U.S. hog futures jumped to a one-week high on Friday, gaining for the week for the first time since mid-July, on ideas that the downtrend in cash prices may be about over.
The higher hog market occurred despite this week’s hog slaughter being largest in four and a half years.
Gains were most pronounced in hog contracts for delivery early in 2013, with Chicago Mercantile Exchange (CME) February hog futures rising 2.6 per cent.
Spot October hogs rose 0.475 cent, or 0.65 per cent, to 74.025 cents per pound (all figures US$). Futures climbed more than three per cent for the week in the first weekly gain in nine weeks. Futures last week hit the lowest point since December 2010.
"We’ve had seven weeks in a row of producers massively over marketing hogs and it looks like we’ll see a slight deficit showing up in the hog numbers (next year)," said Allendale Inc. chief strategist Rich Nelson.
Hog producers have been liquidating their herds in recent weeks due to record-high prices for corn and soymeal — the primary hog feeds. The supply glut was further exacerbated by a seasonal increase in hogs as animals born in the spring typically reach market weight in the fourth quarter.
The hog slaughter spiked as a result, with this week’s hog slaughter estimated at 2.428 million head, the largest for a single week since January 2008 and the third largest on record, according to U.S. Agriculture Department data.
But while consumers may see lower pork prices as early as next month (October is National Pork Month), prices at the meat counter could rise as hogs become more scarce next year.
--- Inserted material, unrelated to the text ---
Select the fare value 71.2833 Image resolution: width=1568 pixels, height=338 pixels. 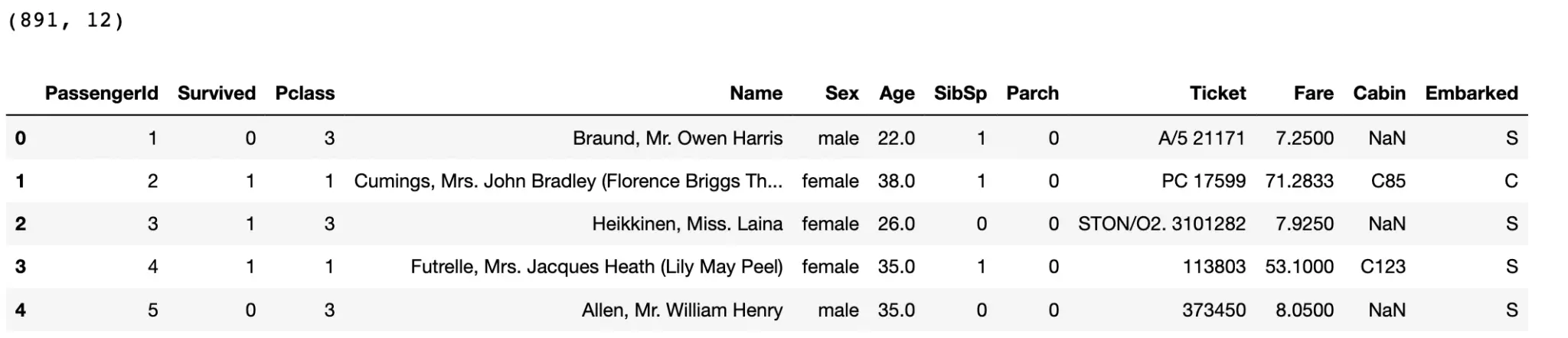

Hog futures also were supported by a sharply lower dollar, which can may U.S. pork attractive to overseas buyers. The greenback touched the lowest level since February following the announcement on Thursday of another stimulus effort by the U.S. Federal Reserve.
"The continued weakness of the dollar caused by Fed easing is seen boosting U.S. pork export prospects," analyst Richard Brock of Milwaukee-based Brock Associates said in a note to clients.
Live cattle, feeders gain
Live cattle and feeder cattle each posted modest gains of less than one per cent for the week and were little-changed on Friday.
Higher trade in the live cattle cash markets earlier this week in the southern U.S. Plains helped bolster prices to a six-month high.
Some traders took profits to close the week by exiting long positions while talk that beef packers could reduce the cattle slaughter next week also weighed on the market. Negative beef plant operating margins have some traders expecting a slowdown in slaughter.
CME October live cattle ended 0.5 cent lower at 127.05 cents per pound while September feeders settled unchanged at 145 cents/lb.
"After a great week of cash cattle, a lot of people are discussing the idea of a short-term top. Perhaps (packers) will step back on production plans for next week," Nelson said.
— Michael Hirtzer reports on commodities for Reuters in Chicago. Additional reporting for Reuters by Karl Plume.